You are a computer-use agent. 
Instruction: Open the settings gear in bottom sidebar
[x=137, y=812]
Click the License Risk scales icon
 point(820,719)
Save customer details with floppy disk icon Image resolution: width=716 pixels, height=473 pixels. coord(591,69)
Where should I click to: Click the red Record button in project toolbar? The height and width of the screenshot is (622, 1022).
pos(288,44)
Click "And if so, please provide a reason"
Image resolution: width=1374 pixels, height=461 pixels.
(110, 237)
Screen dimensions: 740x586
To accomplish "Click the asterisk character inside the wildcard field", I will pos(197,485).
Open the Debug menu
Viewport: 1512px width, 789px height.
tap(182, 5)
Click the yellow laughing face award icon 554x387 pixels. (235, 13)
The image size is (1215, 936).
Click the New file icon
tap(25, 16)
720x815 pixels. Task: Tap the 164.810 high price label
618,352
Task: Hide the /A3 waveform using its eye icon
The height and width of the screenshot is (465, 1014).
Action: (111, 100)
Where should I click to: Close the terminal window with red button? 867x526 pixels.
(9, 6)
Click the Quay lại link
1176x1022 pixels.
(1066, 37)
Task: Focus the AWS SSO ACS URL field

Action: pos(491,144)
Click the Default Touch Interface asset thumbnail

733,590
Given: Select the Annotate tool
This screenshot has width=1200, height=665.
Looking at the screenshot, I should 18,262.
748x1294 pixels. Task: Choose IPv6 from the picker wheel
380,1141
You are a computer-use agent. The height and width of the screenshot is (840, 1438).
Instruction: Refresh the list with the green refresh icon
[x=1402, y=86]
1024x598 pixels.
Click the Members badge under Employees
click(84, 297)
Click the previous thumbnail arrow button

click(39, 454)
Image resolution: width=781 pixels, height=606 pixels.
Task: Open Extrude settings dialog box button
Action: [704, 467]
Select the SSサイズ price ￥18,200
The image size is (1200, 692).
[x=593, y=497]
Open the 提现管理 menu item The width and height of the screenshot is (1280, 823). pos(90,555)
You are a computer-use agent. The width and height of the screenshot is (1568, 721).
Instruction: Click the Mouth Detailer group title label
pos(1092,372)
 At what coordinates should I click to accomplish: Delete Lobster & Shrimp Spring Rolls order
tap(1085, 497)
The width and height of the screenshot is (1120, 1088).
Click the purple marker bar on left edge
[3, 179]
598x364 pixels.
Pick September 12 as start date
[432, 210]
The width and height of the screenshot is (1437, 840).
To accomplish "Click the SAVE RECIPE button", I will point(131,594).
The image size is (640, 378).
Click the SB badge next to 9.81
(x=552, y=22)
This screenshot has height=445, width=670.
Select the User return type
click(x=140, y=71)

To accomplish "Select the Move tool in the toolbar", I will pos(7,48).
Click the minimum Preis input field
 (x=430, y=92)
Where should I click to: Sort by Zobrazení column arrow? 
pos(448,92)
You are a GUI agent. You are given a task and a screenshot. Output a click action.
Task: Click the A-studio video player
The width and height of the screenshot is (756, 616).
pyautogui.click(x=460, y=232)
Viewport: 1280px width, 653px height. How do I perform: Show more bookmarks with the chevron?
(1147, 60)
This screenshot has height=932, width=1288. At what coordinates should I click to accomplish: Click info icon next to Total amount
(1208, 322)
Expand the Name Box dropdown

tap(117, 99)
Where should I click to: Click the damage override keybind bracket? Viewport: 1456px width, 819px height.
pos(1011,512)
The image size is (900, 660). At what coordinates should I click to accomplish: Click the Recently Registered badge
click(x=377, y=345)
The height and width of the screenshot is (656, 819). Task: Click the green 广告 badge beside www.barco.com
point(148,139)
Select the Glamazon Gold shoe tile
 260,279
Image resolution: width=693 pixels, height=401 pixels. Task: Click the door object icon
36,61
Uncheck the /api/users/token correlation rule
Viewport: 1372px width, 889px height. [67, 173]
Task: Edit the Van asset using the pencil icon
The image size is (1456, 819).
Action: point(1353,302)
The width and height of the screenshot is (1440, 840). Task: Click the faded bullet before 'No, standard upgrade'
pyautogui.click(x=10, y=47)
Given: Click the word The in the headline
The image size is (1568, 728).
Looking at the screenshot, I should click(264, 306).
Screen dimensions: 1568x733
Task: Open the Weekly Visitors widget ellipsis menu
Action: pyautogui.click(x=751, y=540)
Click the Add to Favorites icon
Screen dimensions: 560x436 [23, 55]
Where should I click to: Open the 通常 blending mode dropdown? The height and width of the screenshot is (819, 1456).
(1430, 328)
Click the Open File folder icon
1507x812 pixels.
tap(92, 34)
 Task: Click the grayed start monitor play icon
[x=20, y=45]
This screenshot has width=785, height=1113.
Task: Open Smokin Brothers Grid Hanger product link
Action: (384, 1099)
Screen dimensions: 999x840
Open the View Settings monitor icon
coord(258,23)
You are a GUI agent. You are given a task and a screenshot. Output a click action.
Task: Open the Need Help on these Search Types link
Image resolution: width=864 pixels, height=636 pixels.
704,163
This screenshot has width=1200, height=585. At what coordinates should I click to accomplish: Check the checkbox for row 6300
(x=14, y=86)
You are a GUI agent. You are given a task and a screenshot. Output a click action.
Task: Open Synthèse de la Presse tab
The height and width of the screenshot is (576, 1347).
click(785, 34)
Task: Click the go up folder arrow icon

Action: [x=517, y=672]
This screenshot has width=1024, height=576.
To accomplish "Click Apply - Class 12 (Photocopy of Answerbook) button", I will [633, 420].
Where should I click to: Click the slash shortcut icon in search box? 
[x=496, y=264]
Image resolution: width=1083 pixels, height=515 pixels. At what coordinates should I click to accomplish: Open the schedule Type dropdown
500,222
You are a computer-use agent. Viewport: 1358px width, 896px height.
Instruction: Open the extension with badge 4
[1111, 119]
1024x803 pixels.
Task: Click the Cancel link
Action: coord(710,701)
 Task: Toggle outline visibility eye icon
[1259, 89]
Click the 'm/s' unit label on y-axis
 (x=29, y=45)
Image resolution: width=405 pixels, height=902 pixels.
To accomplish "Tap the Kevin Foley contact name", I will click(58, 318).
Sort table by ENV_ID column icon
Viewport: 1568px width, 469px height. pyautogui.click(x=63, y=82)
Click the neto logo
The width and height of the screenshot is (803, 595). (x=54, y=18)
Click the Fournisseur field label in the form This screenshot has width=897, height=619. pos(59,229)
-*-*-
Work instructions » Format every line of the records above as a numbered list, with one item per line and the blank lines omitted.

Full response »
1. You are a computer-use agent. 
2. Instruction: Open the settings gear in bottom sidebar
3. [x=137, y=812]
4. Click the License Risk scales icon
5.  point(820,719)
6. Save customer details with floppy disk icon Image resolution: width=716 pixels, height=473 pixels. coord(591,69)
7. Where should I click to: Click the red Record button in project toolbar? The height and width of the screenshot is (622, 1022).
8. pos(288,44)
9. Click "And if so, please provide a reason"
10. Image resolution: width=1374 pixels, height=461 pixels.
11. (110, 237)
12. Screen dimensions: 740x586
13. To accomplish "Click the asterisk character inside the wildcard field", I will pos(197,485).
14. Open the Debug menu
15. Viewport: 1512px width, 789px height.
16. tap(182, 5)
17. Click the yellow laughing face award icon 554x387 pixels. (235, 13)
18. The image size is (1215, 936).
19. Click the New file icon
20. tap(25, 16)
21. 720x815 pixels. Task: Tap the 164.810 high price label
22. 618,352
23. Task: Hide the /A3 waveform using its eye icon
24. The height and width of the screenshot is (465, 1014).
25. Action: (111, 100)
26. Where should I click to: Close the terminal window with red button? 867x526 pixels.
27. (9, 6)
28. Click the Quay lại link
29. 1176x1022 pixels.
30. (1066, 37)
31. Task: Focus the AWS SSO ACS URL field
32. Action: pos(491,144)
33. Click the Default Touch Interface asset thumbnail
34. 733,590
35. Given: Select the Annotate tool
36. This screenshot has width=1200, height=665.
37. Looking at the screenshot, I should 18,262.
38. 748x1294 pixels. Task: Choose IPv6 from the picker wheel
39. 380,1141
40. You are a computer-use agent. The height and width of the screenshot is (840, 1438).
41. Instruction: Refresh the list with the green refresh icon
42. [x=1402, y=86]
43. 1024x598 pixels.
44. Click the Members badge under Employees
45. click(84, 297)
46. Click the previous thumbnail arrow button
47. click(39, 454)
48. Image resolution: width=781 pixels, height=606 pixels.
49. Task: Open Extrude settings dialog box button
50. Action: [704, 467]
51. Select the SSサイズ price ￥18,200
52. The image size is (1200, 692).
53. [x=593, y=497]
54. Open the 提现管理 menu item The width and height of the screenshot is (1280, 823). pos(90,555)
55. You are a computer-use agent. The width and height of the screenshot is (1568, 721).
56. Instruction: Click the Mouth Detailer group title label
57. pos(1092,372)
58.  At what coordinates should I click to accomplish: Delete Lobster & Shrimp Spring Rolls order
59. tap(1085, 497)
60. The width and height of the screenshot is (1120, 1088).
61. Click the purple marker bar on left edge
62. [3, 179]
63. 598x364 pixels.
64. Pick September 12 as start date
65. [432, 210]
66. The width and height of the screenshot is (1437, 840).
67. To accomplish "Click the SAVE RECIPE button", I will point(131,594).
68. The image size is (640, 378).
69. Click the SB badge next to 9.81
70. (x=552, y=22)
71. This screenshot has height=445, width=670.
72. Select the User return type
73. click(x=140, y=71)
74. To accomplish "Select the Move tool in the toolbar", I will pos(7,48).
75. Click the minimum Preis input field
76.  (x=430, y=92)
77. Where should I click to: Sort by Zobrazení column arrow? 
78. pos(448,92)
79. You are a GUI agent. You are given a task and a screenshot. Output a click action.
80. Task: Click the A-studio video player
81. The width and height of the screenshot is (756, 616).
82. pyautogui.click(x=460, y=232)
83. Viewport: 1280px width, 653px height. How do I perform: Show more bookmarks with the chevron?
84. (1147, 60)
85. This screenshot has height=932, width=1288. At what coordinates should I click to accomplish: Click info icon next to Total amount
86. (1208, 322)
87. Expand the Name Box dropdown
88. tap(117, 99)
89. Where should I click to: Click the damage override keybind bracket? Viewport: 1456px width, 819px height.
90. pos(1011,512)
91. The image size is (900, 660). At what coordinates should I click to accomplish: Click the Recently Registered badge
92. click(x=377, y=345)
93. The height and width of the screenshot is (656, 819). Task: Click the green 广告 badge beside www.barco.com
94. point(148,139)
95. Select the Glamazon Gold shoe tile
96.  260,279
97. Image resolution: width=693 pixels, height=401 pixels. Task: Click the door object icon
98. 36,61
99. Uncheck the /api/users/token correlation rule
100. Viewport: 1372px width, 889px height. [67, 173]
101. Task: Edit the Van asset using the pencil icon
102. The image size is (1456, 819).
103. Action: point(1353,302)
104. The width and height of the screenshot is (1440, 840). Task: Click the faded bullet before 'No, standard upgrade'
105. pyautogui.click(x=10, y=47)
106. Given: Click the word The in the headline
107. The image size is (1568, 728).
108. Looking at the screenshot, I should click(264, 306).
109. Screen dimensions: 1568x733
110. Task: Open the Weekly Visitors widget ellipsis menu
111. Action: pyautogui.click(x=751, y=540)
112. Click the Add to Favorites icon
113. Screen dimensions: 560x436 [23, 55]
114. Where should I click to: Open the 通常 blending mode dropdown? The height and width of the screenshot is (819, 1456).
115. (1430, 328)
116. Click the Open File folder icon
117. 1507x812 pixels.
118. tap(92, 34)
119.  Task: Click the grayed start monitor play icon
120. [x=20, y=45]
121. This screenshot has width=785, height=1113.
122. Task: Open Smokin Brothers Grid Hanger product link
123. Action: (384, 1099)
124. Screen dimensions: 999x840
125. Open the View Settings monitor icon
126. coord(258,23)
127. You are a GUI agent. You are given a task and a screenshot. Output a click action.
128. Task: Open the Need Help on these Search Types link
129. Image resolution: width=864 pixels, height=636 pixels.
130. 704,163
131. This screenshot has width=1200, height=585. At what coordinates should I click to accomplish: Check the checkbox for row 6300
132. (x=14, y=86)
133. You are a GUI agent. You are given a task and a screenshot. Output a click action.
134. Task: Open Synthèse de la Presse tab
135. The height and width of the screenshot is (576, 1347).
136. click(785, 34)
137. Task: Click the go up folder arrow icon
138. Action: [x=517, y=672]
139. This screenshot has width=1024, height=576.
140. To accomplish "Click Apply - Class 12 (Photocopy of Answerbook) button", I will [633, 420].
141. Where should I click to: Click the slash shortcut icon in search box? 
142. [x=496, y=264]
143. Image resolution: width=1083 pixels, height=515 pixels. At what coordinates should I click to accomplish: Open the schedule Type dropdown
144. 500,222
145. You are a computer-use agent. Viewport: 1358px width, 896px height.
146. Instruction: Open the extension with badge 4
147. [1111, 119]
148. 1024x803 pixels.
149. Task: Click the Cancel link
150. Action: coord(710,701)
151.  Task: Toggle outline visibility eye icon
152. [1259, 89]
153. Click the 'm/s' unit label on y-axis
154.  (x=29, y=45)
155. Image resolution: width=405 pixels, height=902 pixels.
156. To accomplish "Tap the Kevin Foley contact name", I will click(58, 318).
157. Sort table by ENV_ID column icon
158. Viewport: 1568px width, 469px height. pyautogui.click(x=63, y=82)
159. Click the neto logo
160. The width and height of the screenshot is (803, 595). (x=54, y=18)
161. Click the Fournisseur field label in the form This screenshot has width=897, height=619. pos(59,229)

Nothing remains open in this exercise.